PAGINA
>>>

Torna, ma vuol restare solo, lascia Lidia Matus, sceglie di insegnare nelle scuole serali, allora dei poveri, e comincia a donare gran parte dello stipendio alla povera gente. A nome di chi? E di che cosa? Ripensandoci, dopo, vedrà in questa scelta – parola sua – «il Battesimo ignorato, ma già operante». Il resto della sua vita da allora sono poesie: nel 1922 pubblica Canti anonimi, e si fa editore di Sedici libretti di vita, collezione di scritti «mistici» nei secoli, che illustra di persona in viaggi ripetuti per l'Italia. Solo e sempre discreto, quasi straniero ed eremita da tutti, fuorché dai suoi versi e dai suoi poveri. Perché? Non lo sa, o non se lo dice: è così. Ma ecco che arriva l'ora dell'incontro decisivo con Alfredo Ildefonso Schuster, benedettino, cardinale e arcivescovo di Milano: conquistato, se ne fa discepolo, riceve la Cresima e si avvicina a una Congregazione, allora recente fondata da don Antonio Rosmini, filosofo, teologo, riformatore, fondatore e futuro beato…
In realtà il vero incontro, mediatori Schuster e Rosmini, è con Cristo, che segna la sua vita fino all'ultimo giorno. Nel 1931 è novizio rosminiano a Domodossola, nel 1933 emette i voti religiosi e nel 1936 è prete. Gli ultimi venti anni scorrono pieni di lavoro da prete tra i poveri, i malati e le prostitute che acconsentono a liberarsi. Tra i primi preti di strada, diremmo oggi… E la poesia? Torna alla grande, matura, raffinata e commossa negli ultimi due anni, quando ormai è troppo malato per darsi da fare fuori. Ecco dunque nel 1955 Curriculum Vitae, e nel 1957 Canti dell'infermità. Muore a Stresa in quello stesso anno il 1° novembre.
E i suoi versi? A sorpresa, e da sempre, anche negli anni della sua lontananza, sembrano già pieni di Cristo. Ecco dai Canti anonimi, del 1920, parecchi anni prima della conversione: Dall'immagine tesa/vigilo l'istante con imminenza di attesa e non aspetto nessuno: nell'ombra accesa spio il campanello che impercettibile spande un polline di suono - e non aspetto nessuno: fra quattro mura stupefatte di spazio più che un deserto non aspetto nessuno: ma deve venire; verrà, se resisto, a sbocciare non visto, verrà d'improvviso, quando meno l'avverto: verrà quasi perdono di quanto fa morire, verrà a farmi certo del suo e mio tesoro, verrà come ristoro delle mie e sue pene, verrà, forse già viene il suo bisbiglio. Sì, quel “bisbiglio” è venuto, e si è fatto voce nel Canto della vita di Clemente Maria Rebora, gran prete e grande poeta.

<<<

COSA SI CHIEDE
1. Nella pagina su Clemente Maria Rebora, in quale città è novizio rosminiano nel 1931?
2. Ripeti dalla pagina su Clemente Maria Rebora il passo da "E i suoi versi?" fino a "e grande poeta." compreso.
Il materiale riportato qui non è necessario.

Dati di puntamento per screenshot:
>>>

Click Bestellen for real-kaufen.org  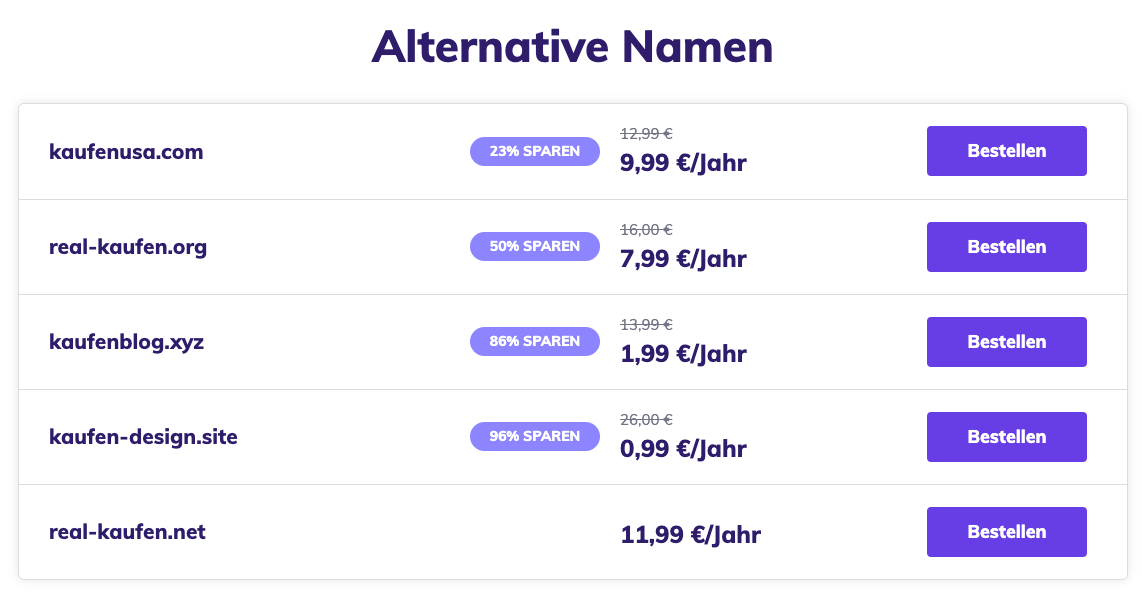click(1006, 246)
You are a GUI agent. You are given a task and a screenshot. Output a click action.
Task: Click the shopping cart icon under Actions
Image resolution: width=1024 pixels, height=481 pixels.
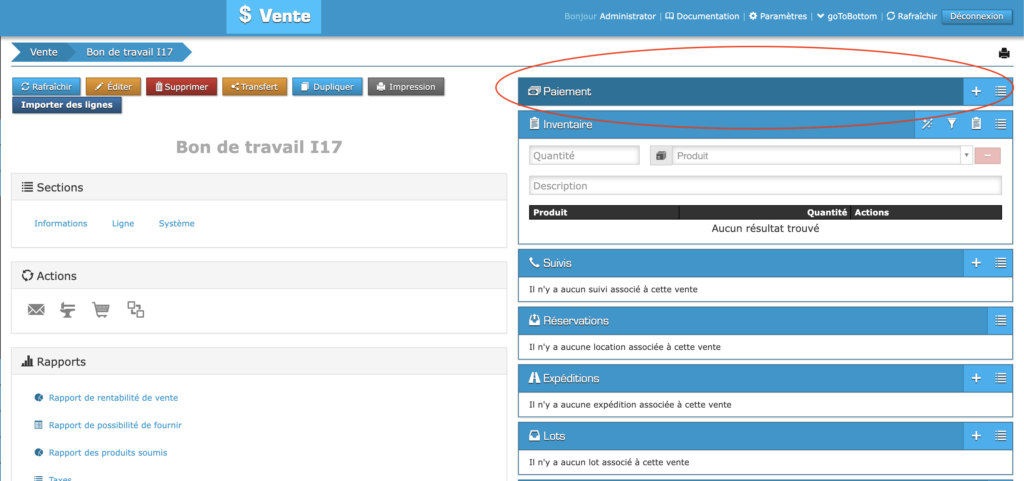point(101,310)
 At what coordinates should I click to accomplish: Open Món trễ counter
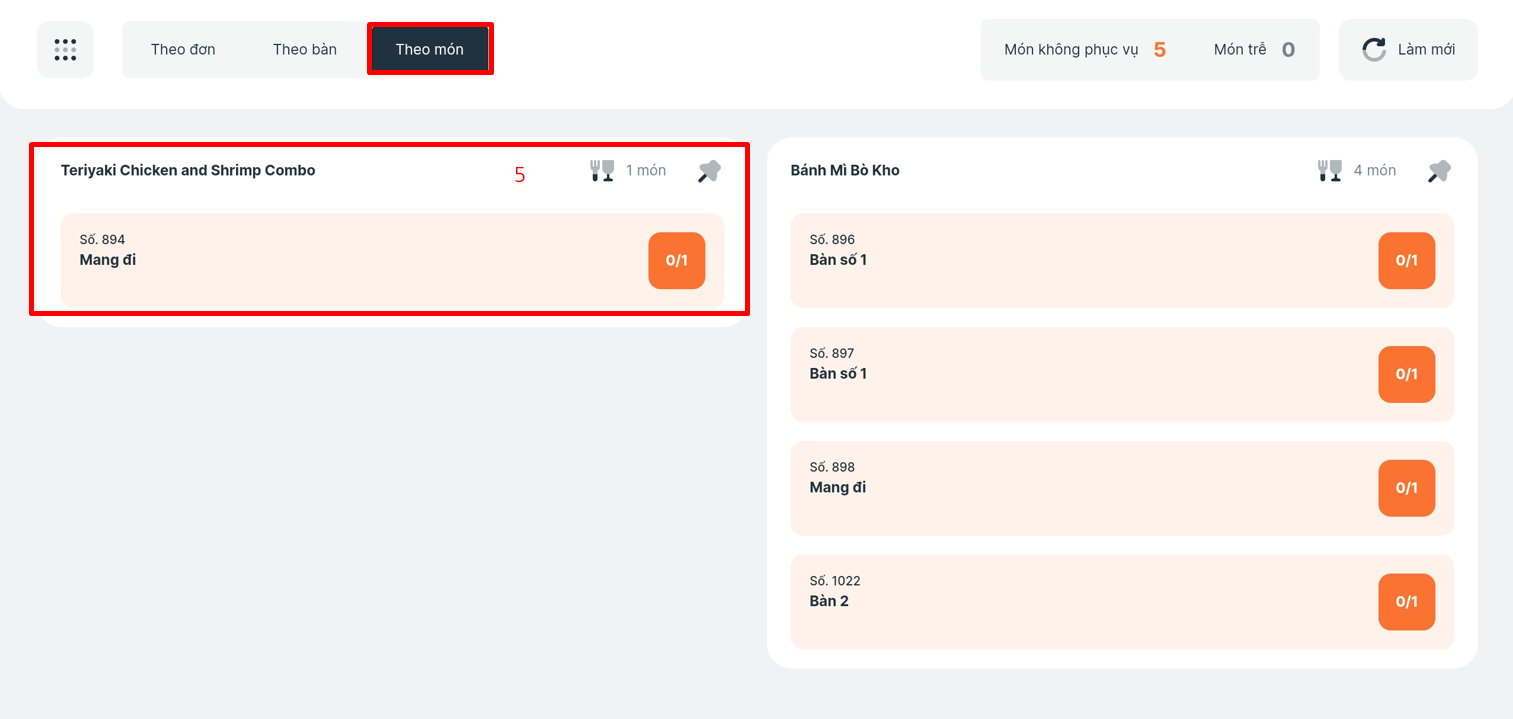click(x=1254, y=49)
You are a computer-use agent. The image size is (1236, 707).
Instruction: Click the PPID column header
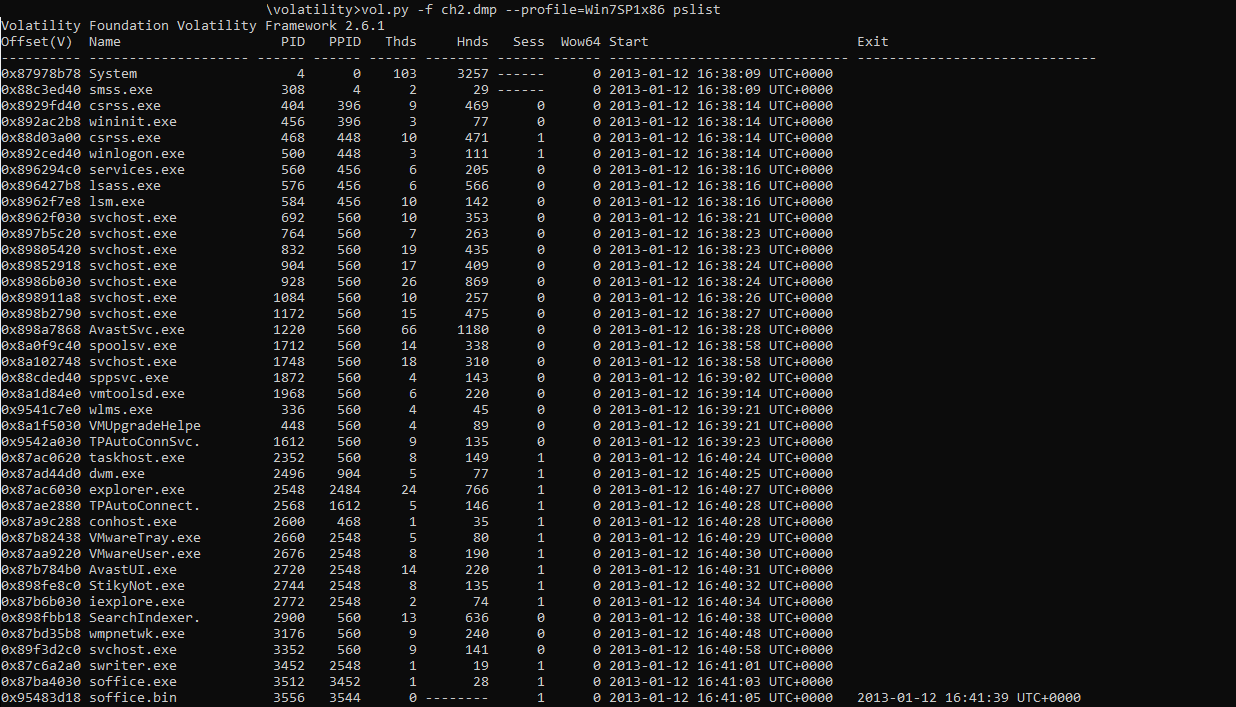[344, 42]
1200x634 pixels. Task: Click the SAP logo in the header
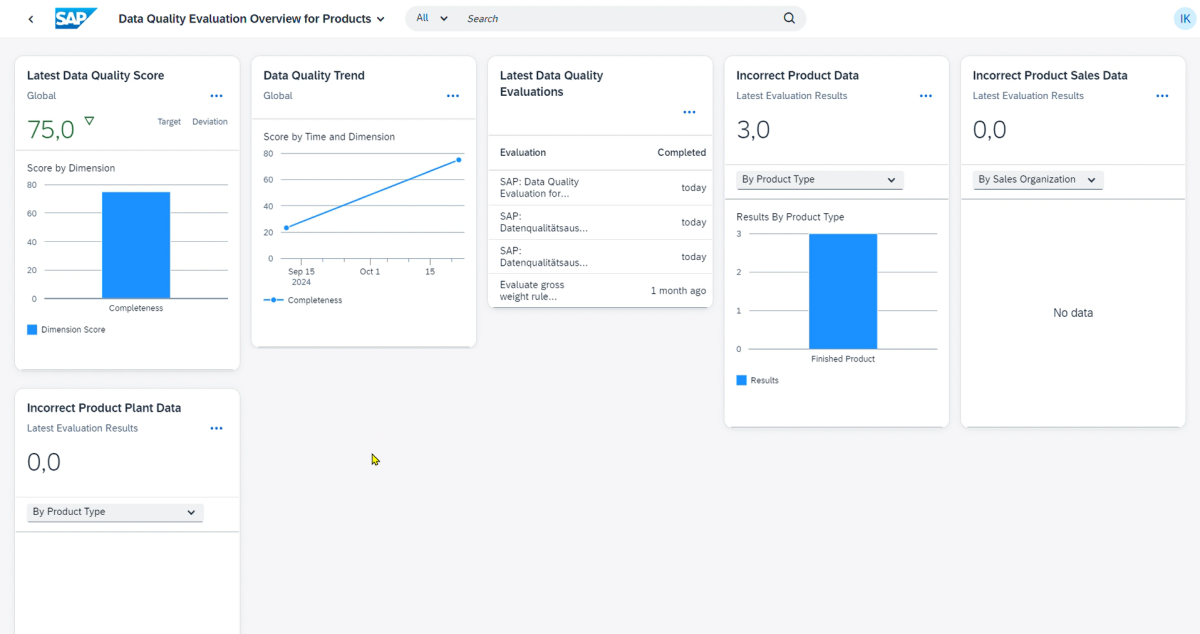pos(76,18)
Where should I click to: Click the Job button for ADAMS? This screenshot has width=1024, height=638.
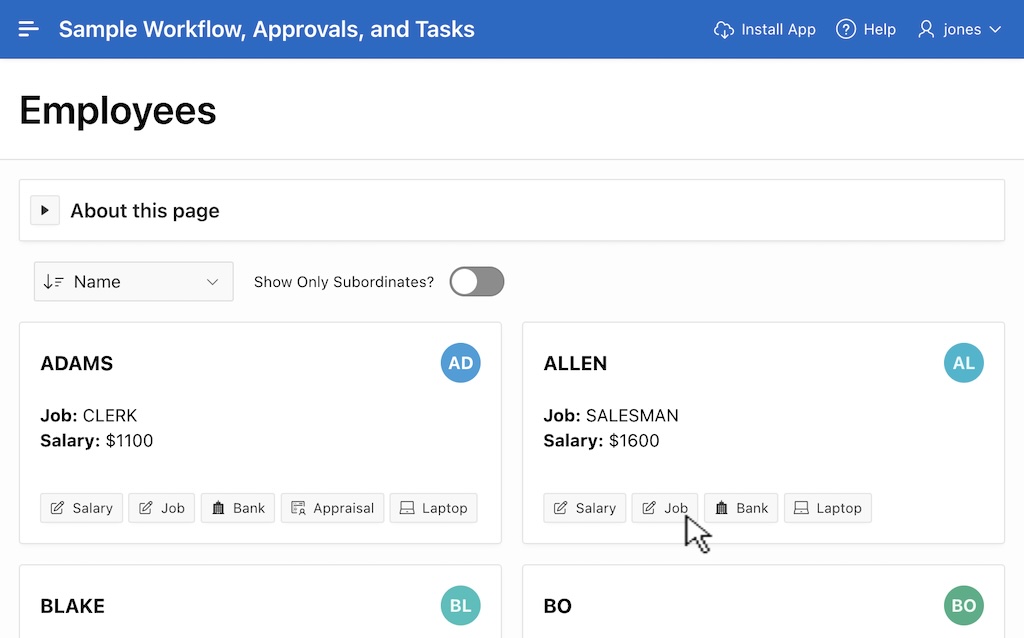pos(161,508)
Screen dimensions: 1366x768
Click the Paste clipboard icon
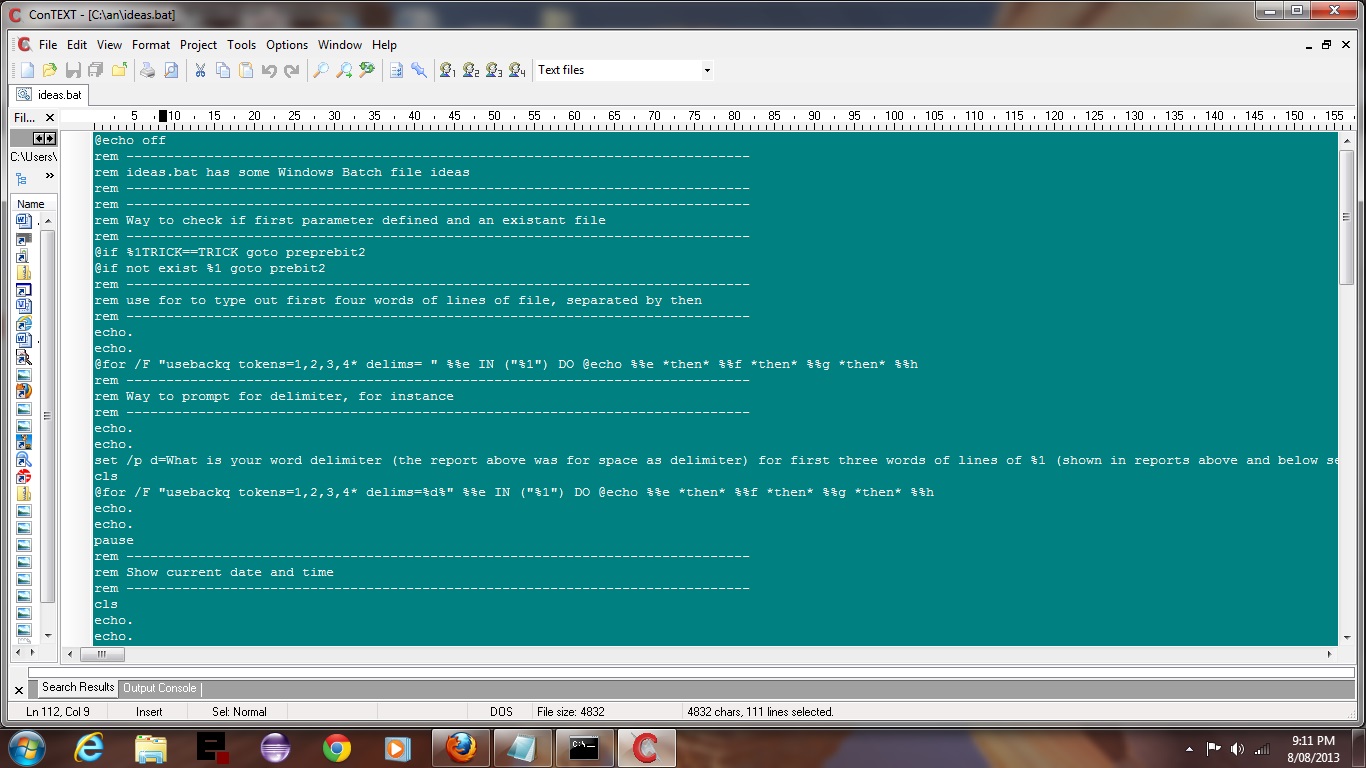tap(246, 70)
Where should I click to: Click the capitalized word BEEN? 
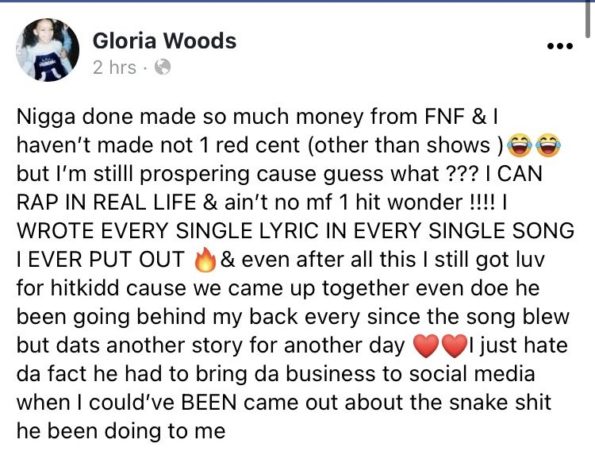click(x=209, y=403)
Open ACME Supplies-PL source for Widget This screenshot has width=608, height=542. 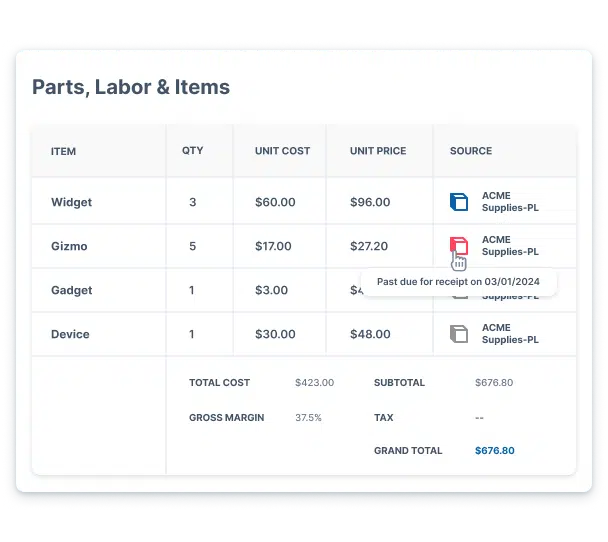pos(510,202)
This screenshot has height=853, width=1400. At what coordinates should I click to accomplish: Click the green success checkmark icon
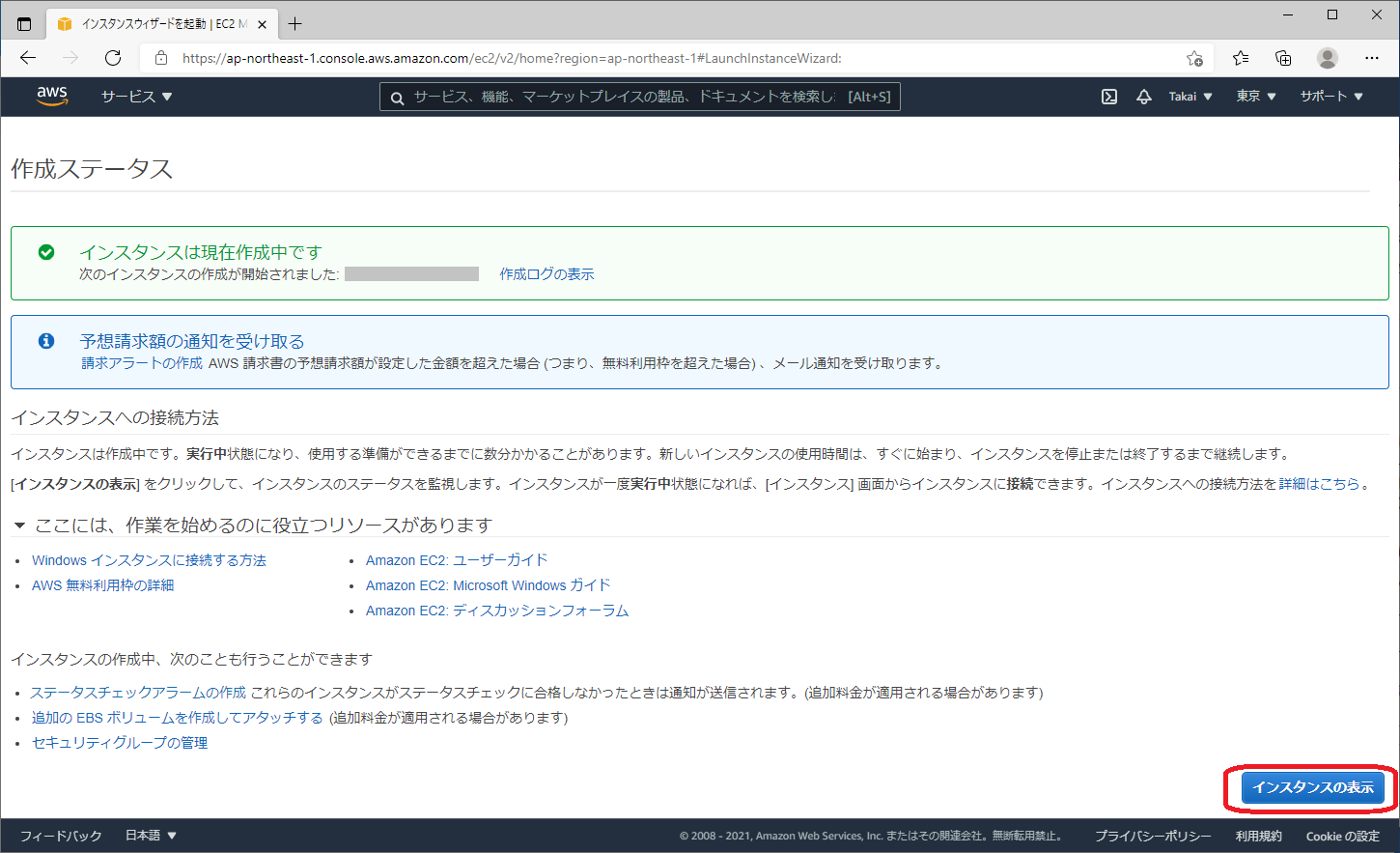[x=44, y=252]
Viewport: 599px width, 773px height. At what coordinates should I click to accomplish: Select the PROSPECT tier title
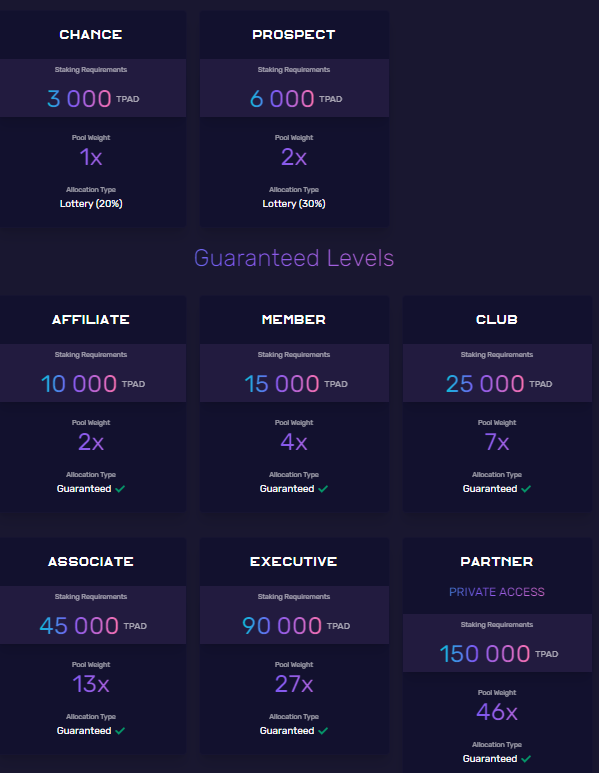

<<<

RISPOSTE
1. A Domodossola.

2.
E i suoi versi? A sorpresa, e da sempre, anche negli anni della sua lontananza, sembrano già pieni di Cristo. Ecco dai Canti anonimi, del 1920, parecchi anni prima della conversione: Dall'immagine tesa/vigilo l'istante con imminenza di attesa e non aspetto nessuno: nell'ombra accesa spio il campanello che impercettibile spande un polline di suono - e non aspetto nessuno: fra quattro mura stupefatte di spazio più che un deserto non aspetto nessuno: ma deve venire; verrà, se resisto, a sbocciare non visto, verrà d'improvviso, quando meno l'avverto: verrà quasi perdono di quanto fa morire, verrà a farmi certo del suo e mio tesoro, verrà come ristoro delle mie e sue pene, verrà, forse già viene il suo bisbiglio. Sì, quel “bisbiglio” è venuto, e si è fatto voce nel Canto della vita di Clemente Maria Rebora, gran prete e grande poeta.